En diferentes ocasiones en este espacio revisamos las apariciones de Donald Trump en funciones de lucha libre, golpeándose e insultando al dueño, Vince McMahon, y rapándolo al final de la pelea. Sin reparo ni pena, el presidente de Estados Unidos ha buscado estratégicamente una presencia en los medios que le den nombre, y le permita estar siempre presente en la opinión pública. Su máxima en ese sentido ha sido “cualquier nota negativa es mejor que una nota inexistente de su persona”.

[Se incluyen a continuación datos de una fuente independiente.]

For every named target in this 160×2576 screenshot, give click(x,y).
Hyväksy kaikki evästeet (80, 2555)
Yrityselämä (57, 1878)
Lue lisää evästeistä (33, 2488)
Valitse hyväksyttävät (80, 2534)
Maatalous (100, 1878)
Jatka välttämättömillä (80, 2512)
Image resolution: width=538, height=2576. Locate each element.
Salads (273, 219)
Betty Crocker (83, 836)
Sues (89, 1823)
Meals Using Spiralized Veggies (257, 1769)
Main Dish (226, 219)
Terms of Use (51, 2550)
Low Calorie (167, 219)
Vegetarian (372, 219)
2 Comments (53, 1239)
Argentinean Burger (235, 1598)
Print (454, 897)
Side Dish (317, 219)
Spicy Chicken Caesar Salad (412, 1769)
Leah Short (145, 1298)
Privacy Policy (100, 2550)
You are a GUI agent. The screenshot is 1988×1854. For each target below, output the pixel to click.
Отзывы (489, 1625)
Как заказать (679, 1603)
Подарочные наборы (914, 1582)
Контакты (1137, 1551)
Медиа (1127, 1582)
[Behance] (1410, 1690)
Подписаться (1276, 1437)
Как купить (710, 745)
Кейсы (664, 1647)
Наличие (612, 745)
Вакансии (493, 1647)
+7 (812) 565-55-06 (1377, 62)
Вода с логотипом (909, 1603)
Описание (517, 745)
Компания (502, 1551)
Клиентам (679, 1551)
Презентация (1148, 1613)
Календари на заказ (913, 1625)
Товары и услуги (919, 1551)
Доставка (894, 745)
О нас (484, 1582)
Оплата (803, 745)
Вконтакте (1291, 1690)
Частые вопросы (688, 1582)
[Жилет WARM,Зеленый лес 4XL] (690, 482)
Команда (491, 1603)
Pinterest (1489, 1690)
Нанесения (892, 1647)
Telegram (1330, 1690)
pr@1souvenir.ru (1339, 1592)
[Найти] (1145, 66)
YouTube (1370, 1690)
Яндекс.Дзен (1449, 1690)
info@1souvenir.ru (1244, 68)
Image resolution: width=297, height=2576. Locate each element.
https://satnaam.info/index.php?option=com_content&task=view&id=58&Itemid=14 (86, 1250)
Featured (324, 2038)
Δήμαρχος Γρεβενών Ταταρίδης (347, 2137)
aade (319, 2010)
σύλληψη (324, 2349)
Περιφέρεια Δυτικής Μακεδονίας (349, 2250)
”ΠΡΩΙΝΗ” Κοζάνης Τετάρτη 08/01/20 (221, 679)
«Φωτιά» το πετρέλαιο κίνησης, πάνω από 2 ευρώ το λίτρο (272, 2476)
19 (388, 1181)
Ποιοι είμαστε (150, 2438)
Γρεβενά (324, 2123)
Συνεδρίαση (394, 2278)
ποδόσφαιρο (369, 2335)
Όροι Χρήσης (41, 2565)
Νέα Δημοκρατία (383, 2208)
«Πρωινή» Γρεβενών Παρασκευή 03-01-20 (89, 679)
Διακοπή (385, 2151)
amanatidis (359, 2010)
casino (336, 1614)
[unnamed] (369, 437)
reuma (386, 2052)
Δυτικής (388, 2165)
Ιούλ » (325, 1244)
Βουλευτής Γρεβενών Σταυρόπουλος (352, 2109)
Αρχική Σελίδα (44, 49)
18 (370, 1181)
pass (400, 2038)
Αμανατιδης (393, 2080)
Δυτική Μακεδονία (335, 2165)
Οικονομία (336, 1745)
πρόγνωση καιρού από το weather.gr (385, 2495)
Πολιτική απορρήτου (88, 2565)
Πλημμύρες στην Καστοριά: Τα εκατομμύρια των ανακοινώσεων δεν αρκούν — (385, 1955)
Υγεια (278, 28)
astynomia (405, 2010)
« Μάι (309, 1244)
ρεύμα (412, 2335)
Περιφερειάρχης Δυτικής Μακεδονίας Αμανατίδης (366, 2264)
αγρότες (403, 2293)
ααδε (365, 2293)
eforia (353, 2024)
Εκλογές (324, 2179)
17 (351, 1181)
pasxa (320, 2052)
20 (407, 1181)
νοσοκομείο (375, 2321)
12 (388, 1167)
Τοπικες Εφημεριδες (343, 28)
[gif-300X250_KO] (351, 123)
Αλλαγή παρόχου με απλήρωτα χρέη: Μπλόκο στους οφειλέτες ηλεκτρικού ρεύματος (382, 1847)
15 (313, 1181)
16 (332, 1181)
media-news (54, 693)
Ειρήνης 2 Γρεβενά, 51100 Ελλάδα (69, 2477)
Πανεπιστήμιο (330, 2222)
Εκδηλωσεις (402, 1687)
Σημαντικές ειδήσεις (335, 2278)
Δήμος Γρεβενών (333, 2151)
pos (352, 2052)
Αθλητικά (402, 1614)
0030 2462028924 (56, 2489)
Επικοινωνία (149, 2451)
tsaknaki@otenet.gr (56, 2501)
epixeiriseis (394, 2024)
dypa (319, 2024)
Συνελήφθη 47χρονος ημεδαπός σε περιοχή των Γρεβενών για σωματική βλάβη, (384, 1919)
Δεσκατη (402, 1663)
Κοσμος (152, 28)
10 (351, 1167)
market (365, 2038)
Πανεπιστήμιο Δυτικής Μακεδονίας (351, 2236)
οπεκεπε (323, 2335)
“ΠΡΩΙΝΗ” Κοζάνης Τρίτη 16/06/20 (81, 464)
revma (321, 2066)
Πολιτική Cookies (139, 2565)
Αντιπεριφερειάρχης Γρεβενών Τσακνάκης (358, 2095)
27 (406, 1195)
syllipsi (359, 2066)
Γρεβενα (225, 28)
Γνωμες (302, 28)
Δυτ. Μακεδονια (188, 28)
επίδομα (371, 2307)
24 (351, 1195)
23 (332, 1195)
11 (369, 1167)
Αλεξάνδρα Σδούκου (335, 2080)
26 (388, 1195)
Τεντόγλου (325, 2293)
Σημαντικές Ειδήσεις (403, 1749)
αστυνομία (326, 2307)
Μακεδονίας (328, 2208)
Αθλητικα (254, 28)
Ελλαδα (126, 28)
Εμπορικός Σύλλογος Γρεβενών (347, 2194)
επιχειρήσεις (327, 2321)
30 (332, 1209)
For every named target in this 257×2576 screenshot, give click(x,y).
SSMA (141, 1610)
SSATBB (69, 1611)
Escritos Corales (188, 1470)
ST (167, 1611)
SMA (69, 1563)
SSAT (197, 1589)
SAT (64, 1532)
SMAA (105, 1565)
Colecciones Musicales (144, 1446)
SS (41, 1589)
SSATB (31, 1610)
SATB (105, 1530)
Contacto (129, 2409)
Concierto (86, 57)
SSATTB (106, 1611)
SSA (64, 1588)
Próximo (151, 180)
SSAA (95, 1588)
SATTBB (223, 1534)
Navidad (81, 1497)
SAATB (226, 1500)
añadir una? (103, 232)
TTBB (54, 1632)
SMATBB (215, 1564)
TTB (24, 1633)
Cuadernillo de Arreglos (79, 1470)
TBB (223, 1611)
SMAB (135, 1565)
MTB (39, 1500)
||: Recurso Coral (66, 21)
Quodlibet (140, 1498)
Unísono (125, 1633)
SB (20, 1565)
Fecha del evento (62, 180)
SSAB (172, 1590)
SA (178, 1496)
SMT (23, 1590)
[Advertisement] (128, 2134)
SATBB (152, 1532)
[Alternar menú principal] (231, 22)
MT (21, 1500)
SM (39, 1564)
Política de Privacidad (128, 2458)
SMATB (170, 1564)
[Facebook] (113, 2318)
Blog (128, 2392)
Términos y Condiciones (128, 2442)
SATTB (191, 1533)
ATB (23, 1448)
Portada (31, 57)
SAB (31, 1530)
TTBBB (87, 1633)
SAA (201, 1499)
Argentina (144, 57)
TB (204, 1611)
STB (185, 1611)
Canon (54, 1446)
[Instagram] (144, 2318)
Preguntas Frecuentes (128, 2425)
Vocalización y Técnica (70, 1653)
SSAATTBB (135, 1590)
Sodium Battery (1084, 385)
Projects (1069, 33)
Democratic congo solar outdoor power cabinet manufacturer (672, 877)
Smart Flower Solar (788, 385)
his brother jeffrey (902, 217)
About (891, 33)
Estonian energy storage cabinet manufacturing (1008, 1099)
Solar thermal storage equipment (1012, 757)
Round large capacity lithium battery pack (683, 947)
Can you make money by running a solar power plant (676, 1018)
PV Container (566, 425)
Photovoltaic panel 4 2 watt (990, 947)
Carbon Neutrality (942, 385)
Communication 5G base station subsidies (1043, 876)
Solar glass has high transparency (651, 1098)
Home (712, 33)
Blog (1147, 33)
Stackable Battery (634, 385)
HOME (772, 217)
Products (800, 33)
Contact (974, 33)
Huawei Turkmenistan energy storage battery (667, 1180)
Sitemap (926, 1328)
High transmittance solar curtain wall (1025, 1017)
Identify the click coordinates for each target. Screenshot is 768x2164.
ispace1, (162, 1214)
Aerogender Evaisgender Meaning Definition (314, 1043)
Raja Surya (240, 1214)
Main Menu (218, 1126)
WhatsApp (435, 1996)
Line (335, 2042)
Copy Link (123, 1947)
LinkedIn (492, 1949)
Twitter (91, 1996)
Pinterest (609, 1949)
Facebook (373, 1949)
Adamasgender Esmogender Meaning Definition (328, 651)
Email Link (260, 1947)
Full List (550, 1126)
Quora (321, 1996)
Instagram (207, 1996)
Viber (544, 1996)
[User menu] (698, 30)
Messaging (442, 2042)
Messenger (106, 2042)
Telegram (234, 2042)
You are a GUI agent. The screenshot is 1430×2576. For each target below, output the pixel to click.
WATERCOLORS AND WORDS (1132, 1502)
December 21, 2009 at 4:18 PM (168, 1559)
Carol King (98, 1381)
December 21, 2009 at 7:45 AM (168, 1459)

En el último y más reciente escándalo de la Casa Blanca, Trump se involucra con una de sus más distinguidas villanas y alumnas en su reality show, El Aprendiz, Omarosa Manigault Newman. La ahora exrepresentante de la Casa Blanca con la comunidad afroamericana se encuentra en el ojo de la controversia tras la publicación su libro Unhinged: An Insider’s Account of the Trump White House, tras su despido de la administración Trump. En el texto, Omarosa revela, entre otras cosas, grabaciones de alta confidencialidad en su teléfono móvil, así como un desdén y racismo de Donald Trump y su gestión con la comunidad afroamericana. Con más controversia que contenido, de nuevo cuestionamientos sobre la responsabilidad de Trump y su gestión dominan los medios tradicionales.

US-POLITICS-OMAROSA-BOOKS-PEOPLE

Maestro en la controversia, publicidad y relaciones públicas, resulta difícil pensar que Trump no tuviera conciencia sobre los peligros de personas como Omarosa Manigualt, que se hicieron famosas por sus acciones maliciosas, perversas y tramposas. Si bien los contenidos de la grabaciones y el libro no representan un peligro en sí mismos para la administración Trump, sí muestran el desdén y la irresponsabilidad con la que él y su equipo manejan el puesto más importante y delicado del mundo. Desde la selección de personal incapacitado y protagonista a puestos clave, hasta el manejo de seguridad que situaciones tan básicas como permitir aparatos de comunicación grabando a generales de alto mando en situaciones de informalidad.

El hecho de que Trump publique en Twitter respuestas como: “perra” a la publicación del libro de Omarosa, hace recordar aquellos episodios de lucha libre en los que golpeaba aparentemente de forma violenta a McMahon con el fin de encender a la audiencia y distraer de lo que de verdad era importante.

Lamentablemente, los medios nos hemos subido al ring del espectáculo en la mayoría de las ocasiones cayendo directamente en la trampa de Trump, mientras su gobierno ataca la libertad de prensa y mantiene su demolición de la institución de la presidencia y el gobierno estadounidense. Mientras eso ocurre CNN, MSNBC, FOX y otros dedican las 24 horas de su cobertura a la discusión del nuevo libro de Omarosa, que al igual que Trump, disfruta de los reflectores, el espectáculo y la controversia.